Stored data entries
^^^^
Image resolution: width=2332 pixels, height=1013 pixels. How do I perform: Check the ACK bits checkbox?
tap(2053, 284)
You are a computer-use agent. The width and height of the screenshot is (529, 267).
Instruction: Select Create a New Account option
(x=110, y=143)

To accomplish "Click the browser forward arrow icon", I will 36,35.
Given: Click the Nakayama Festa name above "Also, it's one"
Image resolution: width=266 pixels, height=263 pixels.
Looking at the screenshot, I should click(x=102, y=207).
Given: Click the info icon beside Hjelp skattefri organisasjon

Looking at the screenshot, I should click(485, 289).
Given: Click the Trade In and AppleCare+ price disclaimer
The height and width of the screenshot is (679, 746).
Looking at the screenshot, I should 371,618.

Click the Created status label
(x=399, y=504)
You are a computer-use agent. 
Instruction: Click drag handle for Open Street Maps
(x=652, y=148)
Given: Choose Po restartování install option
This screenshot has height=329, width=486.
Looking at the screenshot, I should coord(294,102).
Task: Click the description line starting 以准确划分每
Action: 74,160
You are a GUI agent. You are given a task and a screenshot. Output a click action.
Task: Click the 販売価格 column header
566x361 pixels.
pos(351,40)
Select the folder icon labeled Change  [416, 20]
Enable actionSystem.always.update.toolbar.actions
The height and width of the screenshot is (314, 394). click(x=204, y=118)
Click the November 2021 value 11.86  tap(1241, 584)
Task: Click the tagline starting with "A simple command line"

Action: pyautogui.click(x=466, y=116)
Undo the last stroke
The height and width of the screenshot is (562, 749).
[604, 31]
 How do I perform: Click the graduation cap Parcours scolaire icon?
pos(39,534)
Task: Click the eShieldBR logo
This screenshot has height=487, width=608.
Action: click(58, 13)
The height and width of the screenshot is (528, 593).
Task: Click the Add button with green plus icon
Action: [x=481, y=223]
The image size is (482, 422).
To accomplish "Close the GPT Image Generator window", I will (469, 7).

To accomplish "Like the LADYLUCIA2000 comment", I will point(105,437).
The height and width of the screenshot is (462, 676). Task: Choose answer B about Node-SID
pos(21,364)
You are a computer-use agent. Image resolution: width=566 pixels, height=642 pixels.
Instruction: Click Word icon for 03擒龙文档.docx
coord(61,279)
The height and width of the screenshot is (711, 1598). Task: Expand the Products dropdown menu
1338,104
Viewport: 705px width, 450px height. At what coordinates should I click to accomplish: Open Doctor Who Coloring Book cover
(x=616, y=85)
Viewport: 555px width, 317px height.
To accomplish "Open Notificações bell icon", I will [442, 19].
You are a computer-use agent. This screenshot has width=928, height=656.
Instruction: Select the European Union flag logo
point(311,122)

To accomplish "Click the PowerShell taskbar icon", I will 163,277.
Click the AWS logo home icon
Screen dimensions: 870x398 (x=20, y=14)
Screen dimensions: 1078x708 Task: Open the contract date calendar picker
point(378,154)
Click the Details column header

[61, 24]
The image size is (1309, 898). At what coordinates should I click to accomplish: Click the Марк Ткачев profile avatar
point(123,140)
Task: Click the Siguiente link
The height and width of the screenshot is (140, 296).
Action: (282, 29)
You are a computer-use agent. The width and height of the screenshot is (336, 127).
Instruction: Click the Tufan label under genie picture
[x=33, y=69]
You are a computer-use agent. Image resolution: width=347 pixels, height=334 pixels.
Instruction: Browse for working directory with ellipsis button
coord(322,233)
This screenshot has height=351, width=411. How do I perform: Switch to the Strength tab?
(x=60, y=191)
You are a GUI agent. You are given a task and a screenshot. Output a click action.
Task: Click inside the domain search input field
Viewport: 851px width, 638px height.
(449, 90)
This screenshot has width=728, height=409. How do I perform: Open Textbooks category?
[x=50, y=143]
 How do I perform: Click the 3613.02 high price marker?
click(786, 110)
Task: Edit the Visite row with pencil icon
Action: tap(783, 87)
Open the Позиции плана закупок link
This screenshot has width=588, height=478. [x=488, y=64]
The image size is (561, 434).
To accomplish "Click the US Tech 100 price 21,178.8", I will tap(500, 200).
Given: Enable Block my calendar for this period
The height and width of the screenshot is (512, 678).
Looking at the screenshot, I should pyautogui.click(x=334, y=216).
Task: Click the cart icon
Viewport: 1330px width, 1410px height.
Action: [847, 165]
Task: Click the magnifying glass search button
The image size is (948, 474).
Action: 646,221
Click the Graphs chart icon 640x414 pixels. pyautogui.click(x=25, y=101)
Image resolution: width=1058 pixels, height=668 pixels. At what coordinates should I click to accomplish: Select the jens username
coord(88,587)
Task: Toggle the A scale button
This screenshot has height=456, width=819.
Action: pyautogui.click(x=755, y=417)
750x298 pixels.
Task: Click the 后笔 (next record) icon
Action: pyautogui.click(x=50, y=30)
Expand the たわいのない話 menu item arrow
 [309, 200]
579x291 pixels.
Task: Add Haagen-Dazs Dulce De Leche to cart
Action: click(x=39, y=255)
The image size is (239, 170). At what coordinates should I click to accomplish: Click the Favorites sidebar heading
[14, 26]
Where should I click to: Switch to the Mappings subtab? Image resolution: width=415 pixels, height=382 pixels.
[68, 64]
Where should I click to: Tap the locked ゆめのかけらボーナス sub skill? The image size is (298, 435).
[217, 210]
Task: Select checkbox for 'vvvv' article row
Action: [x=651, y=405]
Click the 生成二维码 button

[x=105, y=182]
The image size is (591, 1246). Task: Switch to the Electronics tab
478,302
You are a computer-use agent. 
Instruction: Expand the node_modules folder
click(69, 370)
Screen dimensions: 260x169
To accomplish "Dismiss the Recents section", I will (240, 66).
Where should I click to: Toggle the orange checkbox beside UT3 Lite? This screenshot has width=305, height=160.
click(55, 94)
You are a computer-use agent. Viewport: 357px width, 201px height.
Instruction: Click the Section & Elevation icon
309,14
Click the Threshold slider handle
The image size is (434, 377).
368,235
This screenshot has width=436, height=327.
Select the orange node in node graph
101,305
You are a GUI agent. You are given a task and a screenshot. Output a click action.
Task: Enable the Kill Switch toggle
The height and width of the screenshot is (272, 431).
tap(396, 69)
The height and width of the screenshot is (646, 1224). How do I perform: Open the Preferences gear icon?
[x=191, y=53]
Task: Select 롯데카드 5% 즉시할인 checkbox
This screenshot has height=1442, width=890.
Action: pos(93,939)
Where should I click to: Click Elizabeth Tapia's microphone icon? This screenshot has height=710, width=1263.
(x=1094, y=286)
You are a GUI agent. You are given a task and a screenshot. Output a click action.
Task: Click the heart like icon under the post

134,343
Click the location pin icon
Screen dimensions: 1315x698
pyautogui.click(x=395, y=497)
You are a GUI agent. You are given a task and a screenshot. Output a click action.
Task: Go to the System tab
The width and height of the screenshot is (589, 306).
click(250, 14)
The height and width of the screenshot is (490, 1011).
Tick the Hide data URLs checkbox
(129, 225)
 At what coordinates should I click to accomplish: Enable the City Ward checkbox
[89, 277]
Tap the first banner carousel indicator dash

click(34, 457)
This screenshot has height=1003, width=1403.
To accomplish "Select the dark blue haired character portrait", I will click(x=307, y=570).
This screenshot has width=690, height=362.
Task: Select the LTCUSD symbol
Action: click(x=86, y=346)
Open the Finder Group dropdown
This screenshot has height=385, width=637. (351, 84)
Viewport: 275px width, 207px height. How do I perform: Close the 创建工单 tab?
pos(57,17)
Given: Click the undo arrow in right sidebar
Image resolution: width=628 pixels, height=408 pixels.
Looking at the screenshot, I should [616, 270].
^^^^
Reproduce the full block of data exactly, omitting nothing.

Image resolution: width=2332 pixels, height=1013 pixels. How do I perform: Check the ACK bits checkbox?
tap(2053, 284)
You are a computer-use agent. The width and height of the screenshot is (529, 267).
Instruction: Select Create a New Account option
(x=110, y=143)

To accomplish "Click the browser forward arrow icon", I will 36,35.
Given: Click the Nakayama Festa name above "Also, it's one"
Image resolution: width=266 pixels, height=263 pixels.
Looking at the screenshot, I should click(x=102, y=207).
Given: Click the info icon beside Hjelp skattefri organisasjon

Looking at the screenshot, I should click(485, 289).
Given: Click the Trade In and AppleCare+ price disclaimer
The height and width of the screenshot is (679, 746).
Looking at the screenshot, I should 371,618.

Click the Created status label
(x=399, y=504)
You are a computer-use agent. 
Instruction: Click drag handle for Open Street Maps
(x=652, y=148)
Given: Choose Po restartování install option
This screenshot has height=329, width=486.
Looking at the screenshot, I should coord(294,102).
Task: Click the description line starting 以准确划分每
Action: 74,160
You are a GUI agent. You are given a task and a screenshot. Output a click action.
Task: Click the 販売価格 column header
566x361 pixels.
pos(351,40)
Select the folder icon labeled Change  [416, 20]
Enable actionSystem.always.update.toolbar.actions
The height and width of the screenshot is (314, 394). click(x=204, y=118)
Click the November 2021 value 11.86  tap(1241, 584)
Task: Click the tagline starting with "A simple command line"

Action: pyautogui.click(x=466, y=116)
Undo the last stroke
The height and width of the screenshot is (562, 749).
[604, 31]
 How do I perform: Click the graduation cap Parcours scolaire icon?
pos(39,534)
Task: Click the eShieldBR logo
This screenshot has height=487, width=608.
Action: click(58, 13)
The height and width of the screenshot is (528, 593).
Task: Click the Add button with green plus icon
Action: [x=481, y=223]
The image size is (482, 422).
To accomplish "Close the GPT Image Generator window", I will (469, 7).

To accomplish "Like the LADYLUCIA2000 comment", I will point(105,437).
The height and width of the screenshot is (462, 676). Task: Choose answer B about Node-SID
pos(21,364)
You are a computer-use agent. Image resolution: width=566 pixels, height=642 pixels.
Instruction: Click Word icon for 03擒龙文档.docx
coord(61,279)
The height and width of the screenshot is (711, 1598). Task: Expand the Products dropdown menu
1338,104
Viewport: 705px width, 450px height. At what coordinates should I click to accomplish: Open Doctor Who Coloring Book cover
(x=616, y=85)
Viewport: 555px width, 317px height.
To accomplish "Open Notificações bell icon", I will [442, 19].
You are a computer-use agent. This screenshot has width=928, height=656.
Instruction: Select the European Union flag logo
point(311,122)

To accomplish "Click the PowerShell taskbar icon", I will 163,277.
Click the AWS logo home icon
Screen dimensions: 870x398 (x=20, y=14)
Screen dimensions: 1078x708 Task: Open the contract date calendar picker
point(378,154)
Click the Details column header

[61, 24]
The image size is (1309, 898). At what coordinates should I click to accomplish: Click the Марк Ткачев profile avatar
point(123,140)
Task: Click the Siguiente link
The height and width of the screenshot is (140, 296).
Action: (282, 29)
You are a computer-use agent. The width and height of the screenshot is (336, 127).
Instruction: Click the Tufan label under genie picture
[x=33, y=69]
You are a computer-use agent. Image resolution: width=347 pixels, height=334 pixels.
Instruction: Browse for working directory with ellipsis button
coord(322,233)
This screenshot has height=351, width=411. How do I perform: Switch to the Strength tab?
(x=60, y=191)
You are a GUI agent. You are given a task and a screenshot. Output a click action.
Task: Click inside the domain search input field
Viewport: 851px width, 638px height.
(449, 90)
This screenshot has width=728, height=409. How do I perform: Open Textbooks category?
[x=50, y=143]
 How do I perform: Click the 3613.02 high price marker?
click(786, 110)
Task: Edit the Visite row with pencil icon
Action: tap(783, 87)
Open the Позиции плана закупок link
This screenshot has width=588, height=478. [x=488, y=64]
The image size is (561, 434).
To accomplish "Click the US Tech 100 price 21,178.8", I will tap(500, 200).
Given: Enable Block my calendar for this period
The height and width of the screenshot is (512, 678).
Looking at the screenshot, I should pyautogui.click(x=334, y=216).
Task: Click the cart icon
Viewport: 1330px width, 1410px height.
Action: [847, 165]
Task: Click the magnifying glass search button
The image size is (948, 474).
Action: 646,221
Click the Graphs chart icon 640x414 pixels. pyautogui.click(x=25, y=101)
Image resolution: width=1058 pixels, height=668 pixels. At what coordinates should I click to accomplish: Select the jens username
coord(88,587)
Task: Toggle the A scale button
This screenshot has height=456, width=819.
Action: pyautogui.click(x=755, y=417)
750x298 pixels.
Task: Click the 后笔 (next record) icon
Action: pyautogui.click(x=50, y=30)
Expand the たわいのない話 menu item arrow
 [309, 200]
579x291 pixels.
Task: Add Haagen-Dazs Dulce De Leche to cart
Action: click(x=39, y=255)
The image size is (239, 170). At what coordinates should I click to accomplish: Click the Favorites sidebar heading
[14, 26]
Where should I click to: Switch to the Mappings subtab? Image resolution: width=415 pixels, height=382 pixels.
[68, 64]
Where should I click to: Tap the locked ゆめのかけらボーナス sub skill? The image size is (298, 435).
[217, 210]
Task: Select checkbox for 'vvvv' article row
Action: [x=651, y=405]
Click the 生成二维码 button

[x=105, y=182]
The image size is (591, 1246). Task: Switch to the Electronics tab
478,302
You are a computer-use agent. 
Instruction: Expand the node_modules folder
click(69, 370)
Screen dimensions: 260x169
To accomplish "Dismiss the Recents section", I will (240, 66).
Where should I click to: Toggle the orange checkbox beside UT3 Lite? This screenshot has width=305, height=160.
click(55, 94)
You are a computer-use agent. Viewport: 357px width, 201px height.
Instruction: Click the Section & Elevation icon
309,14
Click the Threshold slider handle
The image size is (434, 377).
368,235
This screenshot has width=436, height=327.
Select the orange node in node graph
101,305
You are a GUI agent. You are given a task and a screenshot. Output a click action.
Task: Enable the Kill Switch toggle
The height and width of the screenshot is (272, 431).
tap(396, 69)
The height and width of the screenshot is (646, 1224). How do I perform: Open the Preferences gear icon?
[x=191, y=53]
Task: Select 롯데카드 5% 즉시할인 checkbox
This screenshot has height=1442, width=890.
Action: pos(93,939)
Where should I click to: Click Elizabeth Tapia's microphone icon? This screenshot has height=710, width=1263.
(x=1094, y=286)
You are a GUI agent. You are given a task and a screenshot. Output a click action.
Task: Click the heart like icon under the post

134,343
Click the location pin icon
Screen dimensions: 1315x698
pyautogui.click(x=395, y=497)
You are a GUI agent. You are given a task and a screenshot. Output a click action.
Task: Go to the System tab
The width and height of the screenshot is (589, 306).
click(250, 14)
The height and width of the screenshot is (490, 1011).
Tick the Hide data URLs checkbox
(129, 225)
 At what coordinates should I click to accomplish: Enable the City Ward checkbox
[89, 277]
Tap the first banner carousel indicator dash

click(34, 457)
This screenshot has height=1003, width=1403.
To accomplish "Select the dark blue haired character portrait", I will click(x=307, y=570).
This screenshot has width=690, height=362.
Task: Select the LTCUSD symbol
Action: click(x=86, y=346)
Open the Finder Group dropdown
This screenshot has height=385, width=637. (351, 84)
Viewport: 275px width, 207px height. How do I perform: Close the 创建工单 tab?
pos(57,17)
Given: Click the undo arrow in right sidebar
Image resolution: width=628 pixels, height=408 pixels.
Looking at the screenshot, I should [616, 270].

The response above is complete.